This section shows the Phase E output in detail, which is the key deliverable from Sprint 007.

In [None]:
if execution_log.get("status") == "success":
    result = execution_log["result"]
    
    if "final_answer" in result:
        final_answer = result["final_answer"]
        
        # Convert to dict if it's a Pydantic model
        if hasattr(final_answer, 'model_dump'):
            final_answer = final_answer.model_dump()
        elif hasattr(final_answer, 'dict'):
            final_answer = final_answer.dict()
        
        print("PHASE E: ANSWER SYNTHESIS DETAILS")
        print("=" * 80)
        print("\nThis is the output from Phase E (Answer Synthesis), which consolidates")
        print("execution results, plan state, and convergence information into a")
        print("coherent final answer.")
        print("\n" + "-" * 80)
        
        print("\nFull FinalAnswer Structure:")
        print(json.dumps(final_answer, indent=2, default=str))
        
        print("\n" + "=" * 80)
        print("VALIDATION")
        print("=" * 80)
        
        # Validate FinalAnswer structure
        required_fields = ["answer_text", "metadata"]
        optional_fields = ["confidence", "used_step_ids", "notes", "ttl_exhausted"]
        
        print("\nRequired Fields:")
        for field in required_fields:
            status = "✓" if field in final_answer else "✗"
            value = final_answer.get(field, "MISSING")
            print(f"  {status} {field}: {type(value).__name__}")
        
        print("\nOptional Fields:")
        for field in optional_fields:
            if field in final_answer:
                value = final_answer[field]
                print(f"  ✓ {field}: {value}")
            else:
                print(f"  - {field}: Not present")
        
        print("\nMetadata Fields:")
        if "metadata" in final_answer and isinstance(final_answer["metadata"], dict):
            for key, value in final_answer["metadata"].items():
                print(f"  - {key}: {value}")
        else:
            print("  - No metadata present")
    else:
        print("⚠️  No final_answer found in result.")
        print("\nThis may indicate:")
        print("  1. Phase E was not executed")
        print("  2. Phase E execution failed")
        print("  3. Result structure is different than expected")
        print("\nAvailable keys in result:")
        for key in result.keys():
            print(f"  - {key}")
else:
    print("Execution failed.

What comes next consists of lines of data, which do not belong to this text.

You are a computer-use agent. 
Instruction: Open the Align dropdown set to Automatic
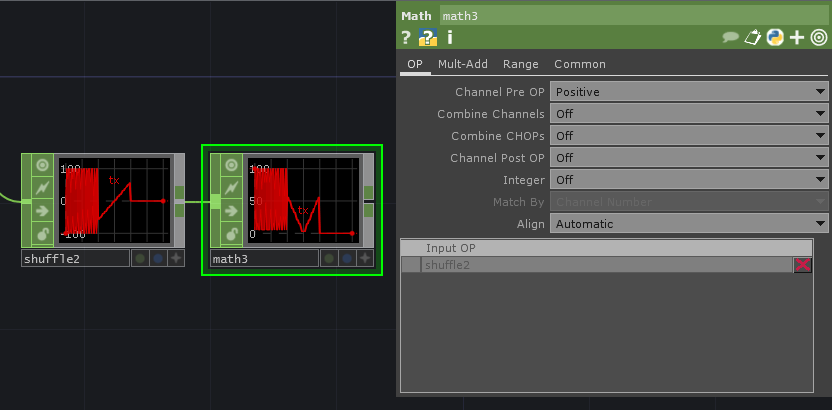coord(690,224)
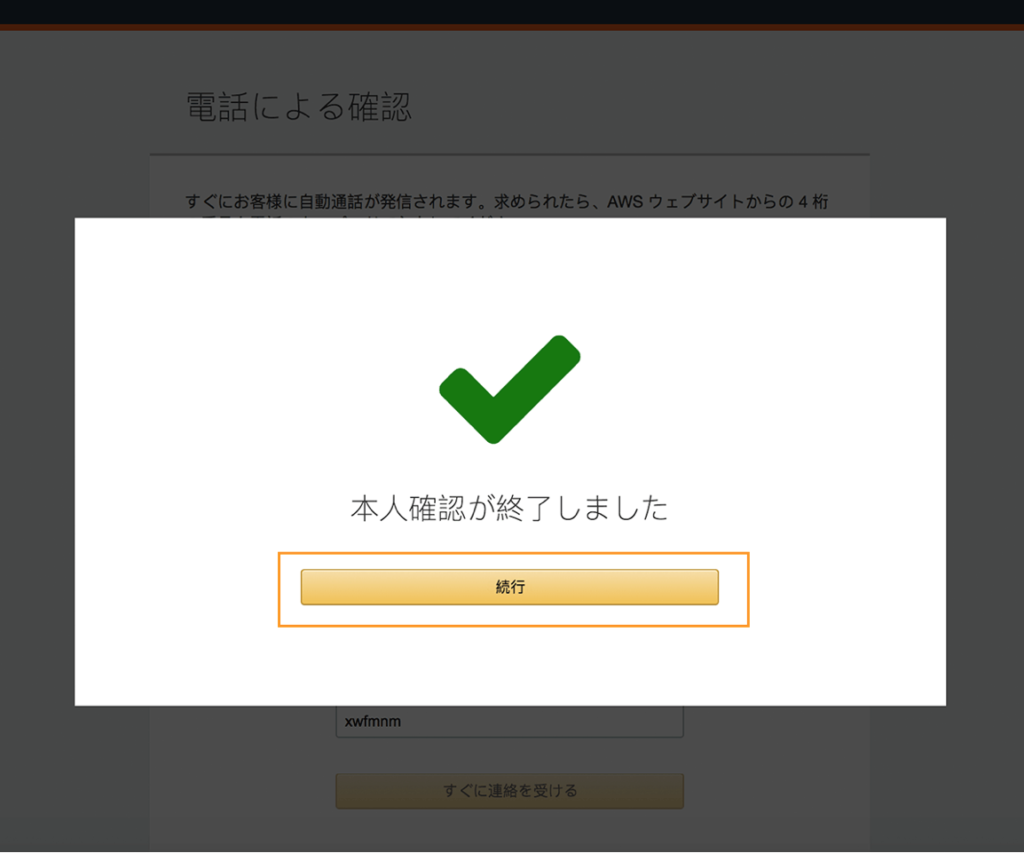Screen dimensions: 1024x853
Task: Click the orange stripe under header
Action: [x=512, y=27]
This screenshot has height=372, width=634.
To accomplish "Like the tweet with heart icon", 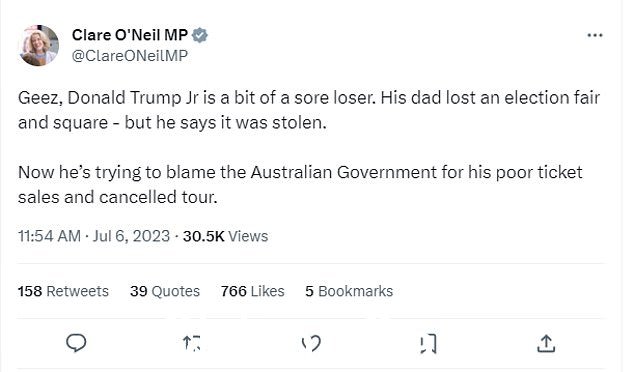I will click(311, 343).
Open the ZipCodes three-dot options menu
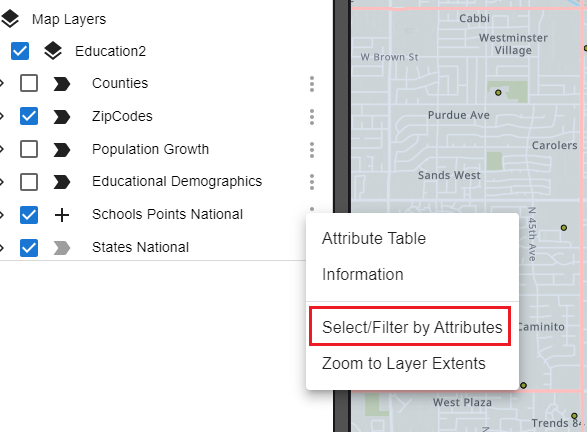587x432 pixels. [x=312, y=117]
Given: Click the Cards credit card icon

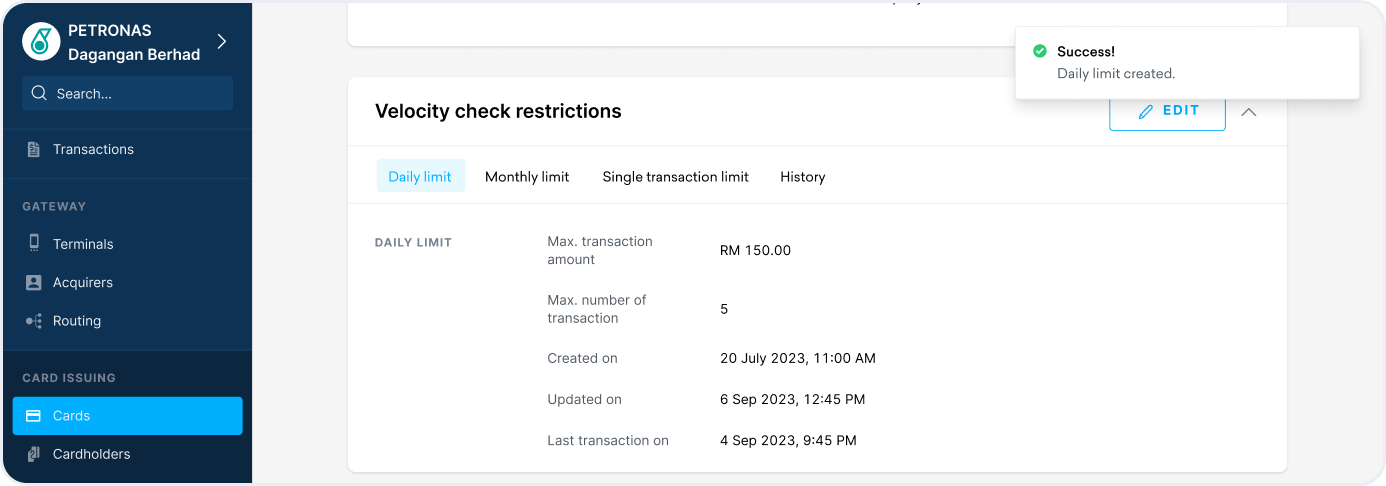Looking at the screenshot, I should coord(34,416).
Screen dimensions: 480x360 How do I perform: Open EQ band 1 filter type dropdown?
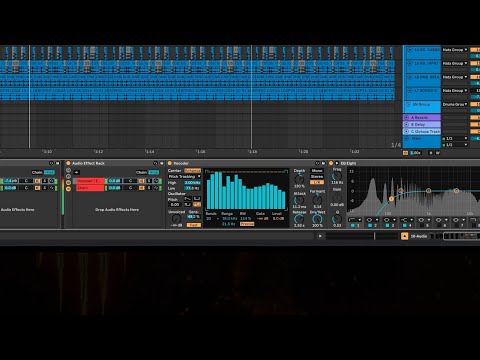355,220
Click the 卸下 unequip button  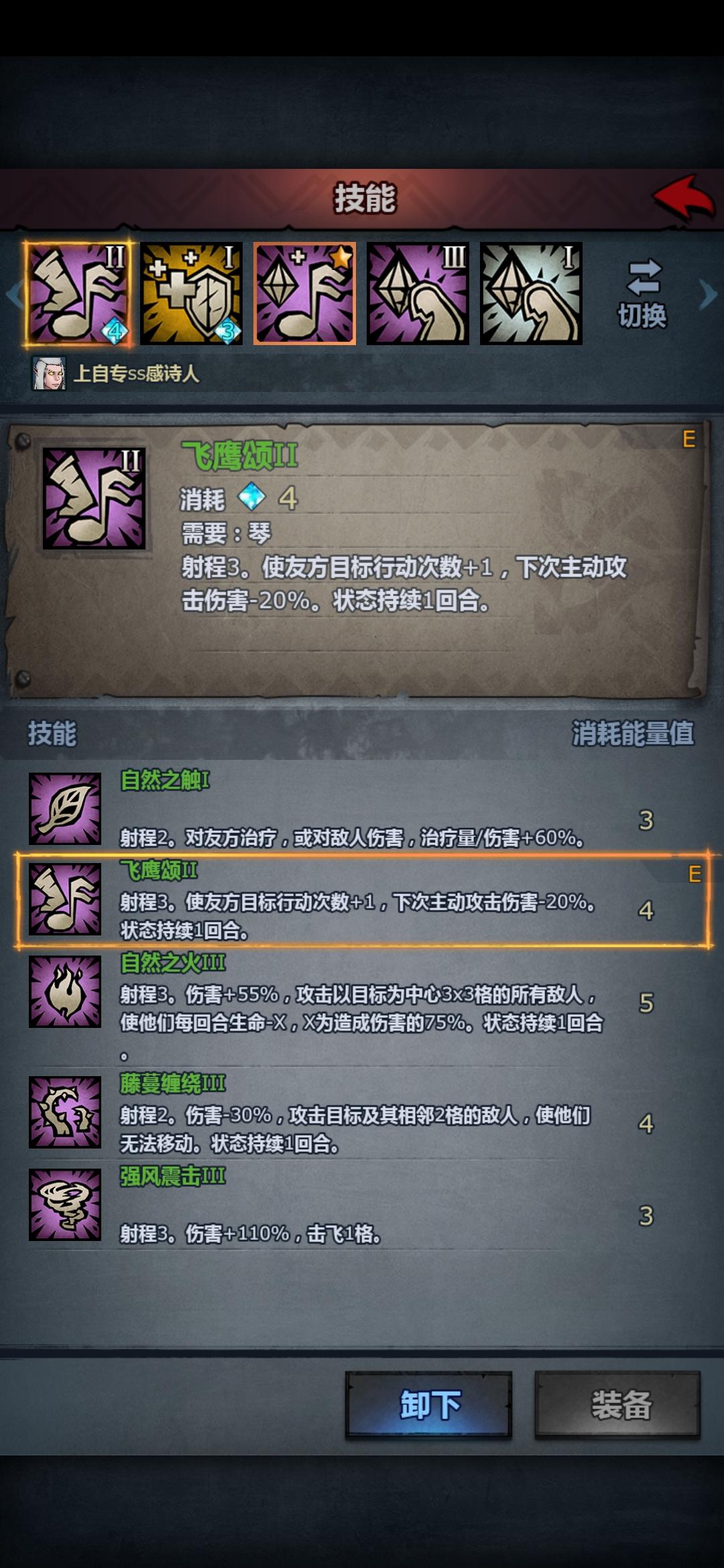coord(429,1404)
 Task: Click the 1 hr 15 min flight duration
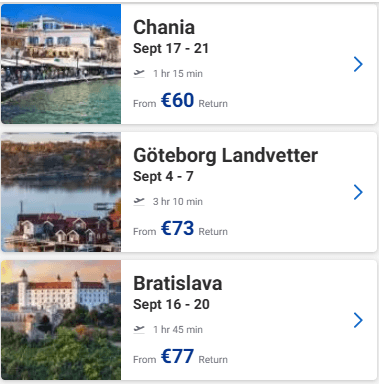coord(178,73)
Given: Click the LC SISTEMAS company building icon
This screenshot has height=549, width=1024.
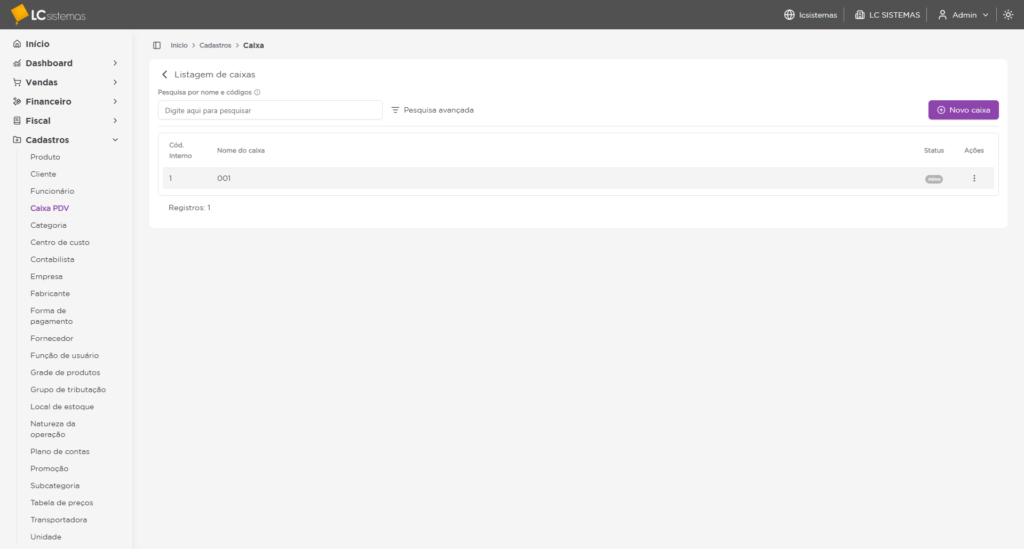Looking at the screenshot, I should click(860, 15).
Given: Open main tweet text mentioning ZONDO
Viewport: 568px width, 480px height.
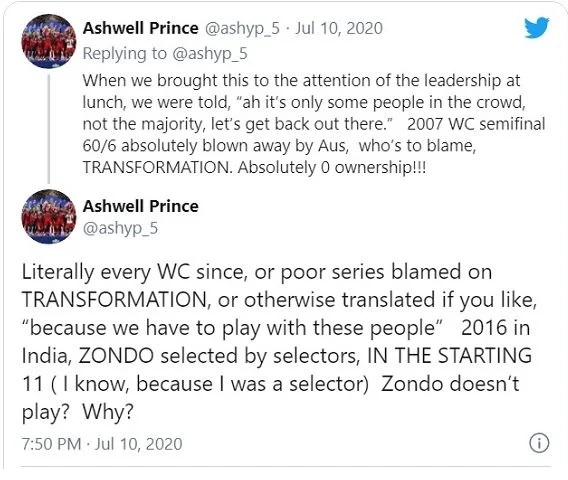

Cannot display Phase E details.")

## Prompt Registry Audit

Verify that prompts are being retrieved from the centralized registry (Sprint 007 User Story 1).

In [None]:
from aeon.prompts.registry import get_prompt_registry, PromptId

print("PROMPT REGISTRY AUDIT")
print("=" * 80)

registry = get_prompt_registry()
all_prompts = registry.list_prompts()

print(f"\nTotal Prompts in Registry: {len(all_prompts)}")
print("\nAvailable Prompt IDs:")
for prompt_id in sorted(all_prompts, key=lambda x: x.value):
    print(f"  - {prompt_id.value}")

print("\n" + "-" * 80)
print("Key Prompts for Sprint 007:")
print("-" * 80)

# Check for Phase E prompts (User Story 3)
phase_e_prompts = [
    PromptId.ANSWER_SYNTHESIS_SYSTEM,
    PromptId.ANSWER_SYNTHESIS_USER
]

for prompt_id in phase_e_prompts:
    if prompt_id in all_prompts:
        print(f"✓ {prompt_id.value}: Registered")
        try:
            # Try to get the prompt definition
            prompt_def = registry._registry.get(prompt_id)
            if prompt_def:
                has_input = prompt_def.input_model is not None
                has_output = prompt_def.output_model is not None
                print(f"    - Input Model: {'✓' if has_input else '✗'}")
                print(f"    - Output Model: {'✓' if has_output else '✗'}")
        except Exception as e:
            print(f"    - Error checking definition: {e}")
    else:
        print(f"✗ {prompt_id.value}: NOT REGISTERED")

print("\n✓ Prompt registry audit complete")